No Brasil o movimento de Gestão de Projetos, no Setor Público, iniciou oficialmente em 1993, com criação do subprograma da Qualidade e Produtividade na Administração Pública, ampliação do então Programa Brasileira da Qualidade e Produtividade – PBQP. Contudo, a busca pela qualidade nos processos (rotinas) era mais forte que inciativas de ruptura. Somente em 2005 o programa passou por uma reestruturação assumindo a denominação de Programa Nacional de Gestão Pública e Desburocratização – GESPÚBLICA, contando com núcleos estaduais e várias unidades de suporte (GESPÚBLICA, 2009).

Várias outras iniciativas foram iniciadas por todo país, por governos estaduais e municipais, principalmente nos maiores e mais estruturados, entre elas a designação de um responsável pelos projetos, criação de departamentos, e até implantação de escritórios de projetos. Contudo, algumas dessas iniciativas se resumem a setores de registro das informações relacionadas aos projetos ou convênios com outros órgãos. São comumente adicionadas as atribuições desses setores a captação de recursos, que posteriormente podem ser convertidas em Convênios.

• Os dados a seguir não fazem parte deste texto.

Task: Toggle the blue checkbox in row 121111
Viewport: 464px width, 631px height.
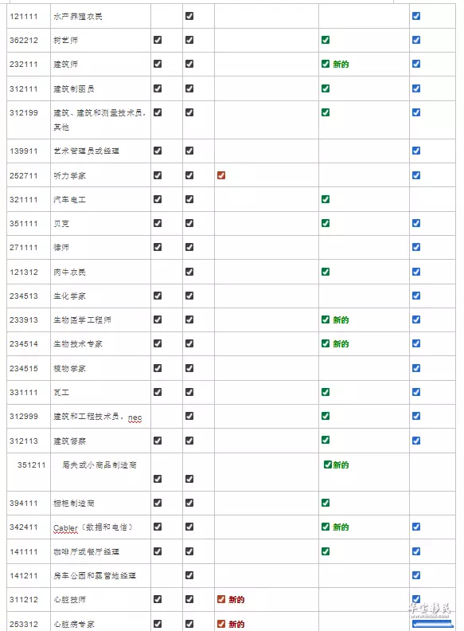Action: 416,16
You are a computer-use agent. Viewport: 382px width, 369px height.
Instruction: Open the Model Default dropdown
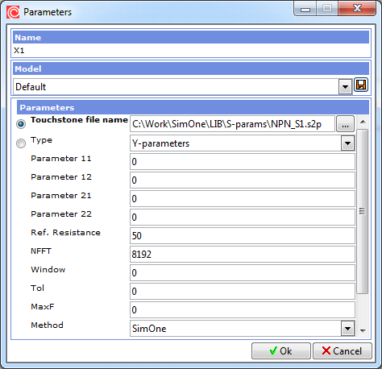345,87
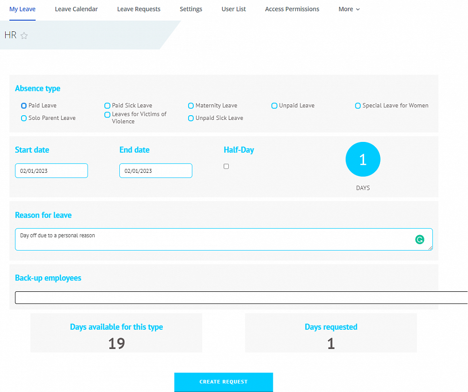Viewport: 468px width, 392px height.
Task: Expand the More navigation menu
Action: pyautogui.click(x=349, y=9)
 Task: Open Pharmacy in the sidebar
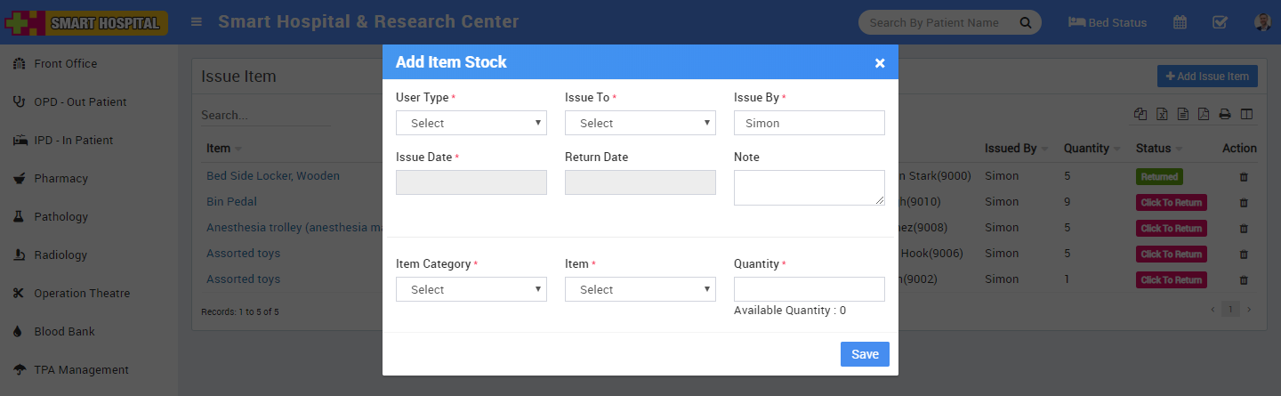tap(60, 178)
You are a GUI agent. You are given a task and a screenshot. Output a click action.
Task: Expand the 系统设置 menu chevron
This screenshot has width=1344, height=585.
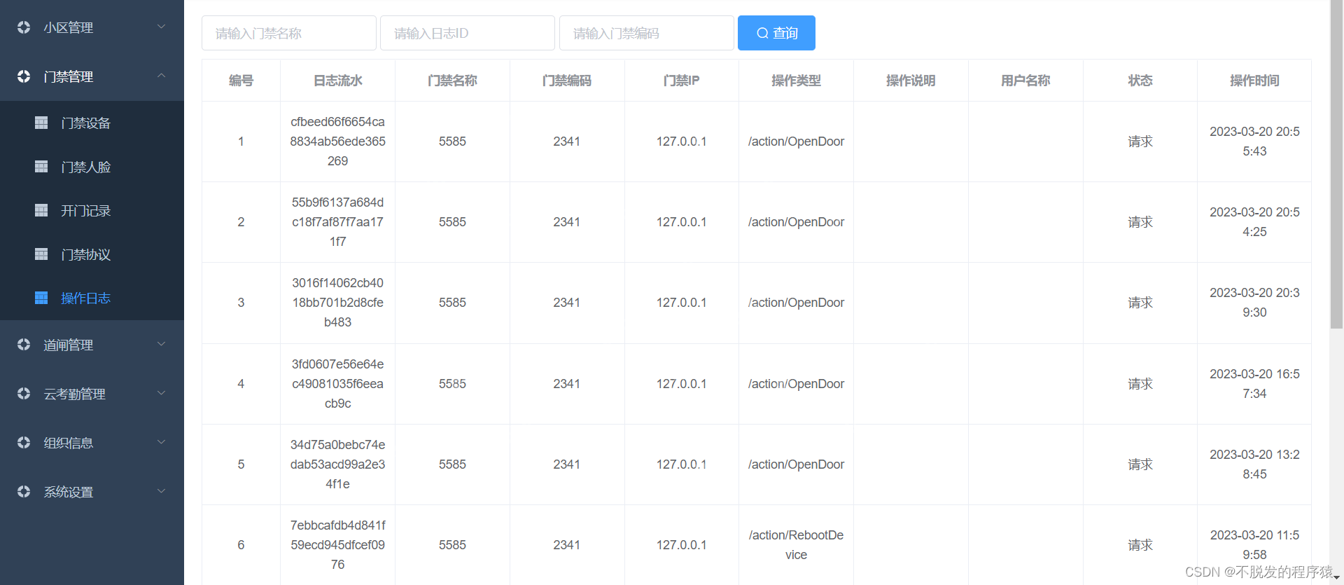click(162, 491)
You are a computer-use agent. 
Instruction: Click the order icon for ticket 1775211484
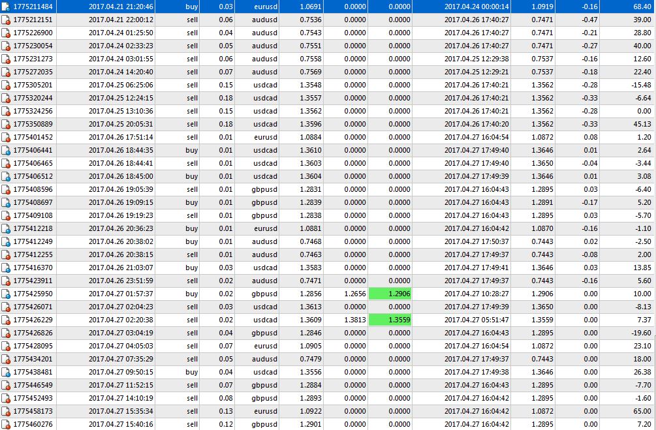click(6, 7)
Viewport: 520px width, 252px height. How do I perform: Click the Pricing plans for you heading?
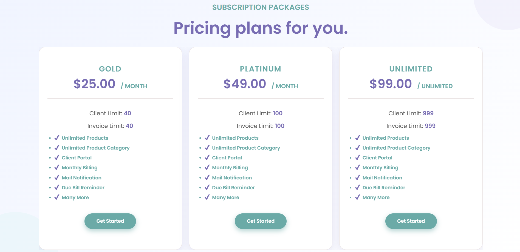coord(261,28)
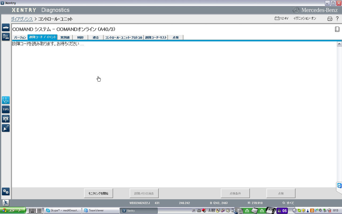Follow the ダイアグノシス breadcrumb link
Viewport: 342px width, 214px height.
(x=22, y=19)
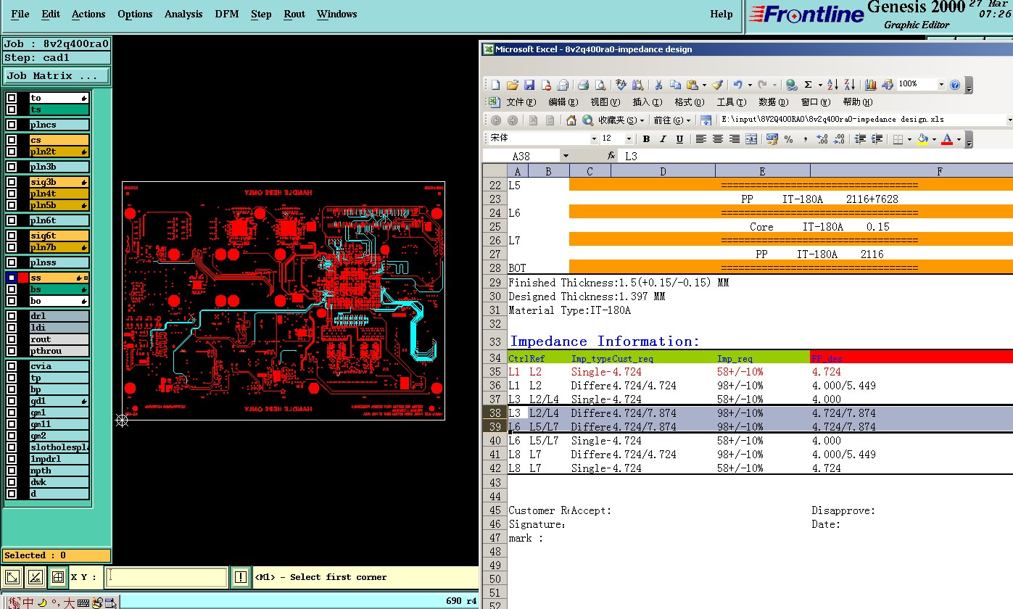Screen dimensions: 1013x609
Task: Open the Excel Chart Wizard icon
Action: coord(871,85)
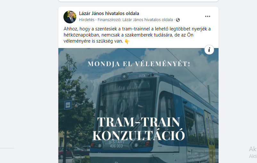Click the Windows activation watermark text
This screenshot has height=163, width=257.
pyautogui.click(x=253, y=152)
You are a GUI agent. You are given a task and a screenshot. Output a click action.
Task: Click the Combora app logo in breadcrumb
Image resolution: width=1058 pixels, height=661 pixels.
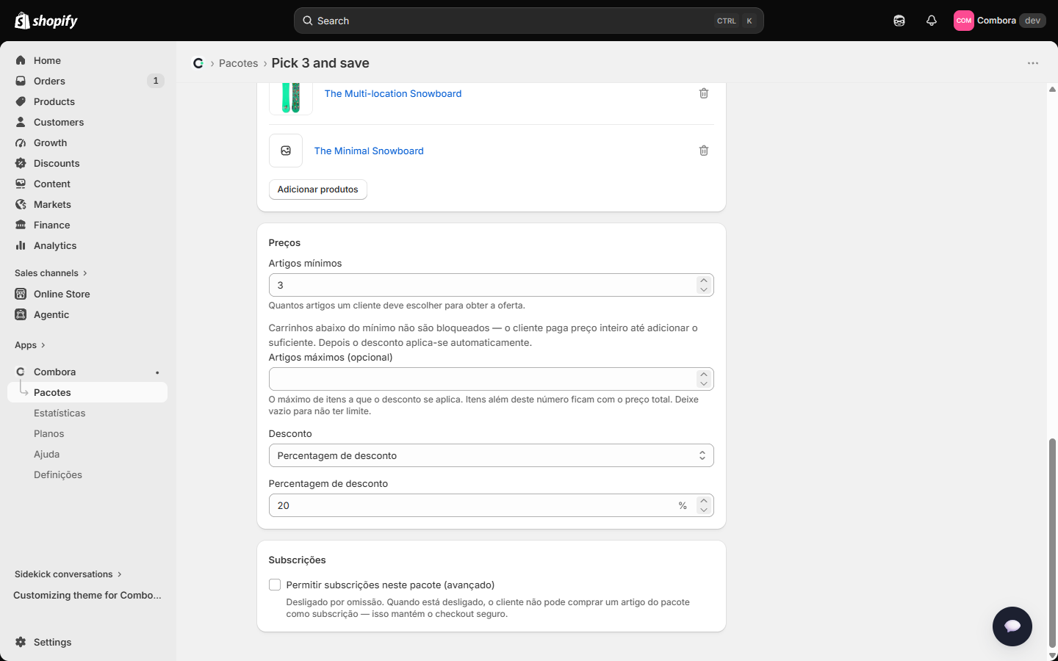click(198, 63)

Em outros países, considerados de primeiro mundo, os Escritórios de Projetos evoluíram para unidades ligadas diretamente a estratégia da organização, como é o caso do Governo de Queensland, na Austrália, o seu Escritório Principal de Projetos (algo como uma Secretaria de Estado aqui do Brasil) tem um caráter estratégico e está subordinado diretamente ao Ministro de Estado (QUEENSLAND, 2014).